PUFZIN: Device Authentication with PUFs and Zero-Knowledge Proofs

PUF Zero-Knowledge Proofs IoT Security Blockchain

The 20-Second Summary

IoT devices that participate in blockchain-style audit trails often authenticate using secrets stored in firmware or flash. If those secrets are extracted, an attacker can clone or impersonate a device indefinitely. This line of work was introduced in our IEEE LCN 2024 conference paper and extended in the PUFZIN journal article in the Journal of Information Security and Applications. PUFZIN combines a hardware-rooted identity signal (PUFs) with zero-knowledge proofs (Groth16) so a device can authenticate without sending a replayable secret.


The Threat Model

In a blockchain-IoT system, assume an attacker can observe network traffic, replay messages, and in some cases obtain physical access long enough to extract keys from flash or firmware. Under those conditions, authentication schemes that depend on stored private keys are vulnerable to cloning and long-term impersonation.

Traditional PKI-based authentication fails because private keys stored in flash memory can be extracted. Even secure elements have been defeated by side-channel attacks.


Why Existing Approaches Fail

Approach Problem
Password/Token Easily captured and replayed
PKI/Certificates Private keys extractable from memory
Hardware Secure Modules Expensive, still vulnerable to physical attacks
Blockchain-only identity Relies on key storage, no hardware binding

The core issue: digital secrets can always be copied. We need something that’s physically unclonable.


My Approach: PUFZIN

PUFZIN (PUF + Zero-Knowledge + Identity) combines two powerful primitives:

Physical Unclonable Functions (PUFs)

PUFs exploit manufacturing variations in silicon to create unique, device-specific “fingerprints.” Like human fingerprints, they produce device-unique challenge/response behavior that is difficult to replicate with copied firmware alone. In practice, PUFs can be noisy, so real deployments typically require a tolerance mechanism (e.g., helper data / error correction) to accept responses that are “close enough.”

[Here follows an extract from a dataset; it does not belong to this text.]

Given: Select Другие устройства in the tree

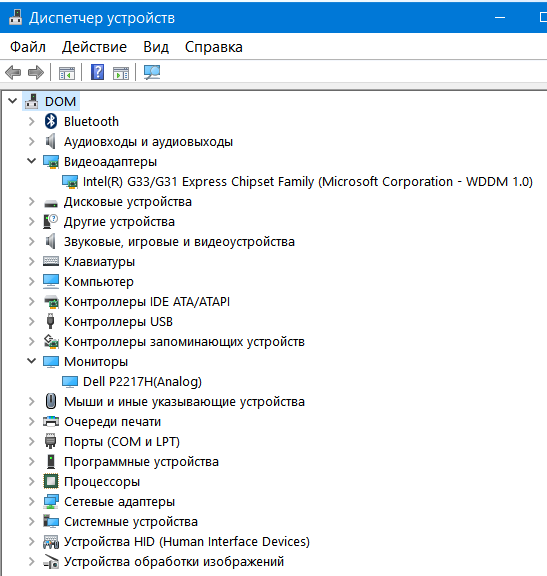Looking at the screenshot, I should tap(119, 222).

Zero-Knowledge Proofs (ZKPs)

ZKPs let the device prove it knows its PUF response without revealing the response itself. The network never sees the raw response, and an eavesdropper can’t trivially replay a captured value to impersonate a device. The verifier learns only whether the proof is valid.

The Protocol

1. The verifier issues a fresh challenge C.
2. The device queries its PUF on C to obtain a (noisy) response R.
3. The device generates a Groth16 proof that it knows an R consistent with enrollment (under an explicit tolerance rule).
4. The verifier checks the proof without learning R.

What We Measured

The paper evaluates feasibility using an Ethereum development environment (local chain + smart contracts) and Groth16 zk-SNARKs, quantifying proof generation/verification and robustness under a simulated PUF noise model.

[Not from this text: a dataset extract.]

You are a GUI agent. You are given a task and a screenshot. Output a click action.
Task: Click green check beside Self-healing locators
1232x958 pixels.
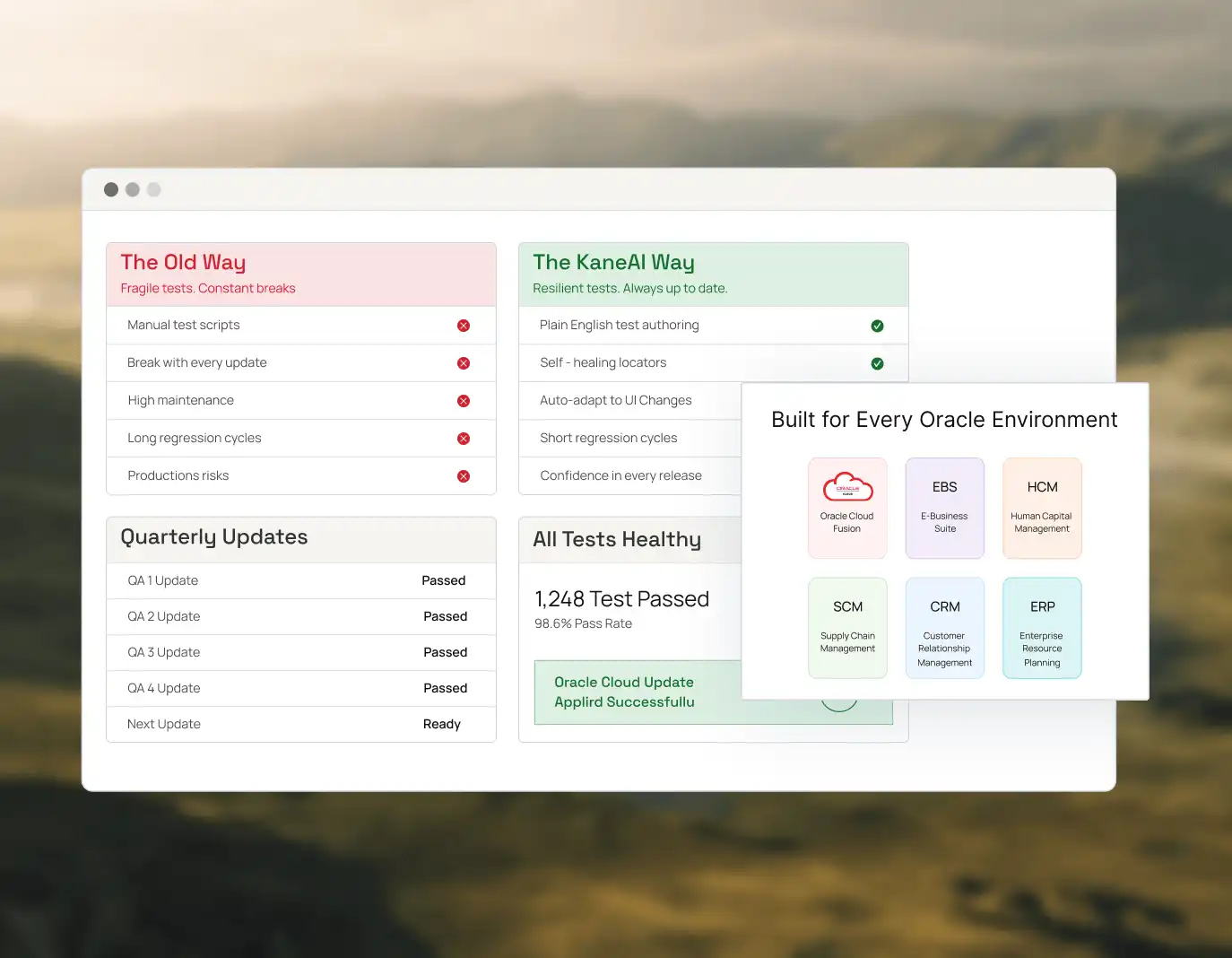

We focused on end-to-end feasibility metrics: prover latency, verifier latency, proof size, and whether authentication succeeds under a simulated PUF noise model.


Results

In the reported evaluation, proof generation on standard hardware averages ~65.3 ms (stable across 0–10% simulated PUF noise), while verification in the evaluation environment averages ~1.13 s. On Raspberry Pi-class ARM hardware, proof generation averages ~3.87 s, with proof size ~723 bytes in the resource-constrained experiments. Using an explicit error-tolerant acceptance rule, authentication success is reported as 100% under the simulated 0–10% noise model.


Limitations & What I’d Do Next

Current Limitations:

This requires PUF-equipped hardware (not universal in IoT), and proof generation is heavier than simple signatures. The evaluation uses a simulated PUF noise model, so real PUF reliability plus helper-data/ECC effects need validation, and the reported numbers come from a controlled dev environment rather than a scaled deployment.

Future Work:

Next steps are benchmarking in a deployed blockchain-IoT setup under realistic load (permissioned or consortium), evaluating more constrained devices than Raspberry Pi-class hardware (e.g., microcontrollers), and exploring ZKP design alternatives/optimizations to reduce prover latency on the edge.